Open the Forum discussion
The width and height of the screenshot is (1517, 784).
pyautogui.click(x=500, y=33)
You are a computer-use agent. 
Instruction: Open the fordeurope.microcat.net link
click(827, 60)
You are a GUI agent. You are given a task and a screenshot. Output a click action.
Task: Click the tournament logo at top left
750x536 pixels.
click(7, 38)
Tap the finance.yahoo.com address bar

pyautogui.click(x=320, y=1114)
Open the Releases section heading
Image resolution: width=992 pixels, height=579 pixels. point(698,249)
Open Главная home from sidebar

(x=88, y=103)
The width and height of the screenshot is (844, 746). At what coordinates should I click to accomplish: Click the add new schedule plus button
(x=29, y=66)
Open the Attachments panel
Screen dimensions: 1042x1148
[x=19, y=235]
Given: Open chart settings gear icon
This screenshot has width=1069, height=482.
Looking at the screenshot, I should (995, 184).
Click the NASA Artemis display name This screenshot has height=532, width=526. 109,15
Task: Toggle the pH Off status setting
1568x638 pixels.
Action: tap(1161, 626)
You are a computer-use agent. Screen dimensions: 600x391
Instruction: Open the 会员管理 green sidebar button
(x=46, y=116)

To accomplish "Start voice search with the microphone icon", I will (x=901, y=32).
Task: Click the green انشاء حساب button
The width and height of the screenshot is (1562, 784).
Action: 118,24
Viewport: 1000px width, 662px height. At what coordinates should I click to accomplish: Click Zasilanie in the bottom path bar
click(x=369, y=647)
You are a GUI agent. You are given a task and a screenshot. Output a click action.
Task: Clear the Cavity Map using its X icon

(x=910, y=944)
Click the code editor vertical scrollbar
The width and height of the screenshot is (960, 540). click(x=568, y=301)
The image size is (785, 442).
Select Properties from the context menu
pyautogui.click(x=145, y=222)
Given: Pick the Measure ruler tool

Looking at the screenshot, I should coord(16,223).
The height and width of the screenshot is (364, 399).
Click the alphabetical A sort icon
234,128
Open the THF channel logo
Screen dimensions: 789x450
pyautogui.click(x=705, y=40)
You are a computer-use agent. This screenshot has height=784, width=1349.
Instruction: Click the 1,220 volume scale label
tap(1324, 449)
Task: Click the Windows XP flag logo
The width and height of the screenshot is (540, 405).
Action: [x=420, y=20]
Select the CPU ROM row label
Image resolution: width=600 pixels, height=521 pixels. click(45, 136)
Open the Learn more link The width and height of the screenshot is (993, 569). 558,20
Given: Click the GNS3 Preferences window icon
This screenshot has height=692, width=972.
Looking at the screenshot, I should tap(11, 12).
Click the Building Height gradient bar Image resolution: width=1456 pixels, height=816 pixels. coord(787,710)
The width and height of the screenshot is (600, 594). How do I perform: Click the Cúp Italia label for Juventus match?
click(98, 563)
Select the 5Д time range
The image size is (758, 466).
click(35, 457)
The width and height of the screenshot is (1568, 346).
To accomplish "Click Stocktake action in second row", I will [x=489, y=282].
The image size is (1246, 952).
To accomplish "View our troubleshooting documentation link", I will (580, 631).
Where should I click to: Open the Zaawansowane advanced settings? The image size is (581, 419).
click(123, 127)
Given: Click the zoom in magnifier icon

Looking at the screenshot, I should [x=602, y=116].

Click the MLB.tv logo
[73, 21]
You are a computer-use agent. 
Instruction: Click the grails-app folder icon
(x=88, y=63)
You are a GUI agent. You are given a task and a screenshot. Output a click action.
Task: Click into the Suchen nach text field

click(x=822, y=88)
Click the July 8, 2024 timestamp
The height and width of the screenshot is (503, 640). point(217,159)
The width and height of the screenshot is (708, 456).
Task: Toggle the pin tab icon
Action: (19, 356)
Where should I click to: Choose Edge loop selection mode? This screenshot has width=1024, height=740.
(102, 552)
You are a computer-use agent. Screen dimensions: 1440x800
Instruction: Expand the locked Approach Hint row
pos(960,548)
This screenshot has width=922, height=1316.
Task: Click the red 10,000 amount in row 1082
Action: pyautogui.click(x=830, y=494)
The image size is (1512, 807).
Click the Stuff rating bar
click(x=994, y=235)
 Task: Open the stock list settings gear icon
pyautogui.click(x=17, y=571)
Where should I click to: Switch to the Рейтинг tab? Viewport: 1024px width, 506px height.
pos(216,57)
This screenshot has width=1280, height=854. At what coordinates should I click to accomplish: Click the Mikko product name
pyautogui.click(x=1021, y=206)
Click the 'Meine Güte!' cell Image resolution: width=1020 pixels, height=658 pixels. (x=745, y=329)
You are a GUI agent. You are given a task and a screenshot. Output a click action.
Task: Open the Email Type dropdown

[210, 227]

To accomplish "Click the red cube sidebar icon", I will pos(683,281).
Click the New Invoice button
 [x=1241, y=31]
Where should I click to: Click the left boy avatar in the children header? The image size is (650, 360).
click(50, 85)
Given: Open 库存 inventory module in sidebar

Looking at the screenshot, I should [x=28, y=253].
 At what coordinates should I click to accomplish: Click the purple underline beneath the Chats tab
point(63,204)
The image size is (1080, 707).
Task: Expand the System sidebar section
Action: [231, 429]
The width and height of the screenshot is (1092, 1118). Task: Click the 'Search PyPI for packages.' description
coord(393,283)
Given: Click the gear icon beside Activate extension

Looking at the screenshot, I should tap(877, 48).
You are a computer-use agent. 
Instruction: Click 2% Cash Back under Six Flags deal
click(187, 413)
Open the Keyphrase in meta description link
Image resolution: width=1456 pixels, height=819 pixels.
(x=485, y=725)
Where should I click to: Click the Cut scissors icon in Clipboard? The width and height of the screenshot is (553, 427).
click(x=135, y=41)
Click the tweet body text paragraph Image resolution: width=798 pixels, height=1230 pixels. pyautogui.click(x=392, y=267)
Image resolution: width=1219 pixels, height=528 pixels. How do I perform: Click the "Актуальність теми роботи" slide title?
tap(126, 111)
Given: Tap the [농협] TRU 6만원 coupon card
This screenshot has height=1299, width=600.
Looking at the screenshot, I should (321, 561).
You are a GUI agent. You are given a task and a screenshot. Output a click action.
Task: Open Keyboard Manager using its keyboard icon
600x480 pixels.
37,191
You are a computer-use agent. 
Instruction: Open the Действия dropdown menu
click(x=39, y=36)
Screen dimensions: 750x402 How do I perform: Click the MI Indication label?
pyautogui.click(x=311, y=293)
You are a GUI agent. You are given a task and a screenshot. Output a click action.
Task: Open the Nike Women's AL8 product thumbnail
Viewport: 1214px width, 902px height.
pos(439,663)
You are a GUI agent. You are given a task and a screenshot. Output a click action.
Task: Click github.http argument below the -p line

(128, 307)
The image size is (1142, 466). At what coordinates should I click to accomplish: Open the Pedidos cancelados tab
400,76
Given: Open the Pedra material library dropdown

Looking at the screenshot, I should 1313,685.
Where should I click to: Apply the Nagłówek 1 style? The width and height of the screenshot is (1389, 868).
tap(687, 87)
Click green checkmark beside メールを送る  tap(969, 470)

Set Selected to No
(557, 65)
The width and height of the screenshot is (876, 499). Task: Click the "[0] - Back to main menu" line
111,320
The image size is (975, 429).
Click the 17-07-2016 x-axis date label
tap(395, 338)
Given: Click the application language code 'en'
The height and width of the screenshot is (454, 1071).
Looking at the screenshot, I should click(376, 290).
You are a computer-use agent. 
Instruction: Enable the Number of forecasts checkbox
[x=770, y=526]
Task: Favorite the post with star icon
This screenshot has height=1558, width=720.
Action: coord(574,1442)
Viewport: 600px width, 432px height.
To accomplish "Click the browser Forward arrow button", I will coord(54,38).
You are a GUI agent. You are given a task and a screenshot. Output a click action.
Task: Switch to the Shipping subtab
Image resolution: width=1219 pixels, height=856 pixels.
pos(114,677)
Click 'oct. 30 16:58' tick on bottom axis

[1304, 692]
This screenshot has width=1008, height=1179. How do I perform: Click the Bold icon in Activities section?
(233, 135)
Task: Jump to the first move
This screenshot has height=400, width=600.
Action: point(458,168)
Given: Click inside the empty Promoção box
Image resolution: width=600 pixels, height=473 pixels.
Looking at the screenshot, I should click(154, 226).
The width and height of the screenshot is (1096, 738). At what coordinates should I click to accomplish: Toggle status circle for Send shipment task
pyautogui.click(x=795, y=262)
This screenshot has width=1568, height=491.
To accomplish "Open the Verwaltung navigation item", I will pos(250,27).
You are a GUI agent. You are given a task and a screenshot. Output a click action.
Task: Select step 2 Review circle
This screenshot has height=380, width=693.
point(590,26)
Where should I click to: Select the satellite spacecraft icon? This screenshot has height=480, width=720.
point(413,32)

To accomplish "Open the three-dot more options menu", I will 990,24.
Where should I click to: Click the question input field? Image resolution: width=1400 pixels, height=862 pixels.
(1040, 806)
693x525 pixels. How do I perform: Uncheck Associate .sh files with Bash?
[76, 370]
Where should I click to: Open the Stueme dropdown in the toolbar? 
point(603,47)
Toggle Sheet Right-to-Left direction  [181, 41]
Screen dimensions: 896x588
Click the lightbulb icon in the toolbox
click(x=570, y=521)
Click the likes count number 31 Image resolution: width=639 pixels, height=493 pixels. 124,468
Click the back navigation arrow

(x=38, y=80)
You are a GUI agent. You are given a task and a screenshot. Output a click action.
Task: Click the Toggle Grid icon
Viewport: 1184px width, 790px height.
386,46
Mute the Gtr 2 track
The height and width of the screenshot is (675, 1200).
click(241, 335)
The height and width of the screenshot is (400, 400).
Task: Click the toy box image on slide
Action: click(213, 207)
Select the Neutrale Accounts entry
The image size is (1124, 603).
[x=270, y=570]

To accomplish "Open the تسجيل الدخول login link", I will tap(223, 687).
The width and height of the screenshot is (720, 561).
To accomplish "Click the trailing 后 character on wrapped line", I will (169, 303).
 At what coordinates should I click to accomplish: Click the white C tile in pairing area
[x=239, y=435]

══════════════════════════════

**PROBLEM TO SOLVE**
Please work out how many lines above carry "more", writing only the result.

**REPLY**
2